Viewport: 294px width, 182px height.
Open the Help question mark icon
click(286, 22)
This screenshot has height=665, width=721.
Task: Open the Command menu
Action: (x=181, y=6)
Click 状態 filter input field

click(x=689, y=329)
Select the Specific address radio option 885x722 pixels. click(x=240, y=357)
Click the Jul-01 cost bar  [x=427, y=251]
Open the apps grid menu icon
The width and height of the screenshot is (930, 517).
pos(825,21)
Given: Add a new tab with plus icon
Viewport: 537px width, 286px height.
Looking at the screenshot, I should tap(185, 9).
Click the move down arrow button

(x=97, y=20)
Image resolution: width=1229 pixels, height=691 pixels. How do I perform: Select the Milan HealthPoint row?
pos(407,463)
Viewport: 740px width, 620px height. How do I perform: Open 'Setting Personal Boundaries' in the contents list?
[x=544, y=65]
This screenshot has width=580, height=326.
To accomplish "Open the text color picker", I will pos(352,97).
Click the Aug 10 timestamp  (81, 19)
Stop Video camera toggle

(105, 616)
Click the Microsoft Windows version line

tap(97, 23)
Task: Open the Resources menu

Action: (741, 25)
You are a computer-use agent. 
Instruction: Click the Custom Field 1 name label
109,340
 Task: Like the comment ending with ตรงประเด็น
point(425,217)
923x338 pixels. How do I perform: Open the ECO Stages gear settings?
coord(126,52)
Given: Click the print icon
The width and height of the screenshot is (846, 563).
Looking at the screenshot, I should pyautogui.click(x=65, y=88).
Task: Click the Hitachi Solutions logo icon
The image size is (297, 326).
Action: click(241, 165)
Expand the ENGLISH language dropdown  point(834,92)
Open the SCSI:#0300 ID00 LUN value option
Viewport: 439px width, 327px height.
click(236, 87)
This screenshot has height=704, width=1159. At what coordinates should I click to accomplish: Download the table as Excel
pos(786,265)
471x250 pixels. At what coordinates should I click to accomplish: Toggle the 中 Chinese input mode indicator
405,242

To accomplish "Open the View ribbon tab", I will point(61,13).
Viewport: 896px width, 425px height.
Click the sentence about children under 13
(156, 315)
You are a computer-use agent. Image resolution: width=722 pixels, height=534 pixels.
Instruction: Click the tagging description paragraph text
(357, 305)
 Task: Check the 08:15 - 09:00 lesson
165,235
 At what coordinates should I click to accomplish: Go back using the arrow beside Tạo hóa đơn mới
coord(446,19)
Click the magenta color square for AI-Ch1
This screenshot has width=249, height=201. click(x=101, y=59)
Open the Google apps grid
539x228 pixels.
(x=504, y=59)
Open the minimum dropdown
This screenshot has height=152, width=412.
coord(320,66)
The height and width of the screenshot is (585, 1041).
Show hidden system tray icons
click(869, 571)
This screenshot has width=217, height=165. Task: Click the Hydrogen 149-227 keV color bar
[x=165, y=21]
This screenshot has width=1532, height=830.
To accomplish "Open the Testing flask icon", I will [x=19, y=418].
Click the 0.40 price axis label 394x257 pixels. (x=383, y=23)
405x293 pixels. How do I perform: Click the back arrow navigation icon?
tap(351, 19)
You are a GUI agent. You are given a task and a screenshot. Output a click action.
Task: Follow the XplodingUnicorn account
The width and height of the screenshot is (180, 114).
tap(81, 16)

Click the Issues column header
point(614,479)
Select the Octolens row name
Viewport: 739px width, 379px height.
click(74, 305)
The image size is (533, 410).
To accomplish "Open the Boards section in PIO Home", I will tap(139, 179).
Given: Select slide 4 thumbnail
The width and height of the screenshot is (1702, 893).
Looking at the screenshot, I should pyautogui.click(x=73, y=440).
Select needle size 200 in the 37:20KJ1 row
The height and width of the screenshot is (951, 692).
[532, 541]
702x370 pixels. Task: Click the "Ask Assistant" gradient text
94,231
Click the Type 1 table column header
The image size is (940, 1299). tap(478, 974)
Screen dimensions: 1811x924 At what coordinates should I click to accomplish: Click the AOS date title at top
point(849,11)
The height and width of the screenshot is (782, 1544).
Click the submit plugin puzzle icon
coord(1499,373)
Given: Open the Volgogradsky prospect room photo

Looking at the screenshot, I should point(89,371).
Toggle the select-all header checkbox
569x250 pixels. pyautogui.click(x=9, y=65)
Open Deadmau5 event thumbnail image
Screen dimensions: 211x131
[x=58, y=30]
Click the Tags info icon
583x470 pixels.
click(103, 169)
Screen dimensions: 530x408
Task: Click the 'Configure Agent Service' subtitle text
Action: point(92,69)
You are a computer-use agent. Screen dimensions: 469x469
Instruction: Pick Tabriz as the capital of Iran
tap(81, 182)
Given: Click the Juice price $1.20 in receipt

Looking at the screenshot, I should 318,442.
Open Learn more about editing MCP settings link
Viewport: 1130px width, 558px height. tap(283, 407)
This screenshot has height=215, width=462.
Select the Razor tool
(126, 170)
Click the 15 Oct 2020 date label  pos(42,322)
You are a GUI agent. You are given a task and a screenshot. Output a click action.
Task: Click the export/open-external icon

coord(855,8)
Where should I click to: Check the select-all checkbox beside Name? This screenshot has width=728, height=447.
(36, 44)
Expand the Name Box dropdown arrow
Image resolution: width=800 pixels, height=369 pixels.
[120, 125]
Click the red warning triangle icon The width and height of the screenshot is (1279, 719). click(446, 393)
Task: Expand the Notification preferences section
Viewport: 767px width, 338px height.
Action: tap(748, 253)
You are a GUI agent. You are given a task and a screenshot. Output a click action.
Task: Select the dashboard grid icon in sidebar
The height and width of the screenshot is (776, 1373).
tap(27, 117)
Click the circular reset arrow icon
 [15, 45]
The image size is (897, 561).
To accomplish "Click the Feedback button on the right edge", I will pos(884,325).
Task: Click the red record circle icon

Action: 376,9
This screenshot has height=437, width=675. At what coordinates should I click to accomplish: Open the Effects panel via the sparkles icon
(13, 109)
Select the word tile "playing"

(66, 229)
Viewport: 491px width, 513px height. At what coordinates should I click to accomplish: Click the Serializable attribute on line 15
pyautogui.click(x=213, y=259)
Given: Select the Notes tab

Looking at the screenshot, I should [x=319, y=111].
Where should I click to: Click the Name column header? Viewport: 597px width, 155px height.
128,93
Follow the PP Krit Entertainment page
#####
Requirement >> Rewrite every item above as a numbered list, omitting the blank lines.

Written response >>
1. Viewport: 294px width, 182px height.
2. Open the Help question mark icon
3. click(286, 22)
4. This screenshot has height=665, width=721.
5. Task: Open the Command menu
6. Action: (x=181, y=6)
7. Click 状態 filter input field
8. click(x=689, y=329)
9. Select the Specific address radio option 885x722 pixels. click(x=240, y=357)
10. Click the Jul-01 cost bar  [x=427, y=251]
11. Open the apps grid menu icon
12. The width and height of the screenshot is (930, 517).
13. pos(825,21)
14. Given: Add a new tab with plus icon
15. Viewport: 537px width, 286px height.
16. Looking at the screenshot, I should tap(185, 9).
17. Click the move down arrow button
18. (x=97, y=20)
19. Image resolution: width=1229 pixels, height=691 pixels. How do I perform: Select the Milan HealthPoint row?
20. pos(407,463)
21. Viewport: 740px width, 620px height. How do I perform: Open 'Setting Personal Boundaries' in the contents list?
22. [x=544, y=65]
23. This screenshot has width=580, height=326.
24. To accomplish "Open the text color picker", I will pos(352,97).
25. Click the Aug 10 timestamp  (81, 19)
26. Stop Video camera toggle
27. (105, 616)
28. Click the Microsoft Windows version line
29. tap(97, 23)
30. Task: Open the Resources menu
31. Action: (741, 25)
32. You are a computer-use agent. 
33. Instruction: Click the Custom Field 1 name label
34. 109,340
35.  Task: Like the comment ending with ตรงประเด็น
36. point(425,217)
37. 923x338 pixels. How do I perform: Open the ECO Stages gear settings?
38. coord(126,52)
39. Given: Click the print icon
40. The width and height of the screenshot is (846, 563).
41. Looking at the screenshot, I should pyautogui.click(x=65, y=88).
42. Task: Click the Hitachi Solutions logo icon
43. The image size is (297, 326).
44. Action: click(241, 165)
45. Expand the ENGLISH language dropdown  point(834,92)
46. Open the SCSI:#0300 ID00 LUN value option
47. Viewport: 439px width, 327px height.
48. click(236, 87)
49. This screenshot has height=704, width=1159. At what coordinates should I click to accomplish: Download the table as Excel
50. pos(786,265)
51. 471x250 pixels. At what coordinates should I click to accomplish: Toggle the 中 Chinese input mode indicator
52. 405,242
53. To accomplish "Open the View ribbon tab", I will point(61,13).
54. Viewport: 896px width, 425px height.
55. Click the sentence about children under 13
56. (156, 315)
57. You are a computer-use agent. Image resolution: width=722 pixels, height=534 pixels.
58. Instruction: Click the tagging description paragraph text
59. (357, 305)
60.  Task: Check the 08:15 - 09:00 lesson
61. 165,235
62.  At what coordinates should I click to accomplish: Go back using the arrow beside Tạo hóa đơn mới
63. coord(446,19)
64. Click the magenta color square for AI-Ch1
65. This screenshot has width=249, height=201. click(x=101, y=59)
66. Open the Google apps grid
67. 539x228 pixels.
68. (x=504, y=59)
69. Open the minimum dropdown
70. This screenshot has height=152, width=412.
71. coord(320,66)
72. The height and width of the screenshot is (585, 1041).
73. Show hidden system tray icons
74. click(869, 571)
75. This screenshot has width=217, height=165. Task: Click the Hydrogen 149-227 keV color bar
76. [x=165, y=21]
77. This screenshot has width=1532, height=830.
78. To accomplish "Open the Testing flask icon", I will [x=19, y=418].
79. Click the 0.40 price axis label 394x257 pixels. (x=383, y=23)
80. 405x293 pixels. How do I perform: Click the back arrow navigation icon?
81. tap(351, 19)
82. You are a GUI agent. You are given a task and a screenshot. Output a click action.
83. Task: Follow the XplodingUnicorn account
84. The width and height of the screenshot is (180, 114).
85. tap(81, 16)
86. Click the Issues column header
87. point(614,479)
88. Select the Octolens row name
89. Viewport: 739px width, 379px height.
90. click(74, 305)
91. The image size is (533, 410).
92. To accomplish "Open the Boards section in PIO Home", I will tap(139, 179).
93. Given: Select slide 4 thumbnail
94. The width and height of the screenshot is (1702, 893).
95. Looking at the screenshot, I should pyautogui.click(x=73, y=440).
96. Select needle size 200 in the 37:20KJ1 row
97. The height and width of the screenshot is (951, 692).
98. [532, 541]
99. 702x370 pixels. Task: Click the "Ask Assistant" gradient text
100. 94,231
101. Click the Type 1 table column header
102. The image size is (940, 1299). tap(478, 974)
103. Screen dimensions: 1811x924 At what coordinates should I click to accomplish: Click the AOS date title at top
104. point(849,11)
105. The height and width of the screenshot is (782, 1544).
106. Click the submit plugin puzzle icon
107. coord(1499,373)
108. Given: Open the Volgogradsky prospect room photo
109. Looking at the screenshot, I should point(89,371).
110. Toggle the select-all header checkbox
111. 569x250 pixels. pyautogui.click(x=9, y=65)
112. Open Deadmau5 event thumbnail image
113. Screen dimensions: 211x131
114. [x=58, y=30]
115. Click the Tags info icon
116. 583x470 pixels.
117. click(103, 169)
118. Screen dimensions: 530x408
119. Task: Click the 'Configure Agent Service' subtitle text
120. Action: point(92,69)
121. You are a computer-use agent. Screen dimensions: 469x469
122. Instruction: Pick Tabriz as the capital of Iran
123. tap(81, 182)
124. Given: Click the Juice price $1.20 in receipt
125. Looking at the screenshot, I should 318,442.
126. Open Learn more about editing MCP settings link
127. Viewport: 1130px width, 558px height. tap(283, 407)
128. This screenshot has height=215, width=462.
129. Select the Razor tool
130. (126, 170)
131. Click the 15 Oct 2020 date label  pos(42,322)
132. You are a GUI agent. You are given a task and a screenshot. Output a click action.
133. Task: Click the export/open-external icon
134. coord(855,8)
135. Where should I click to: Check the select-all checkbox beside Name? This screenshot has width=728, height=447.
136. (36, 44)
137. Expand the Name Box dropdown arrow
138. Image resolution: width=800 pixels, height=369 pixels.
139. [120, 125]
140. Click the red warning triangle icon The width and height of the screenshot is (1279, 719). click(446, 393)
141. Task: Expand the Notification preferences section
142. Viewport: 767px width, 338px height.
143. Action: tap(748, 253)
144. You are a GUI agent. You are given a task and a screenshot. Output a click action.
145. Task: Select the dashboard grid icon in sidebar
146. The height and width of the screenshot is (776, 1373).
147. tap(27, 117)
148. Click the circular reset arrow icon
149.  [15, 45]
150. The image size is (897, 561).
151. To accomplish "Click the Feedback button on the right edge", I will pos(884,325).
152. Task: Click the red record circle icon
153. Action: 376,9
154. This screenshot has height=437, width=675. At what coordinates should I click to accomplish: Open the Effects panel via the sparkles icon
155. (13, 109)
156. Select the word tile "playing"
157. (66, 229)
158. Viewport: 491px width, 513px height. At what coordinates should I click to accomplish: Click the Serializable attribute on line 15
159. pyautogui.click(x=213, y=259)
160. Given: Select the Notes tab
161. Looking at the screenshot, I should [x=319, y=111].
162. Where should I click to: Click the Name column header? Viewport: 597px width, 155px height.
163. 128,93
164. Follow the PP Krit Entertainment page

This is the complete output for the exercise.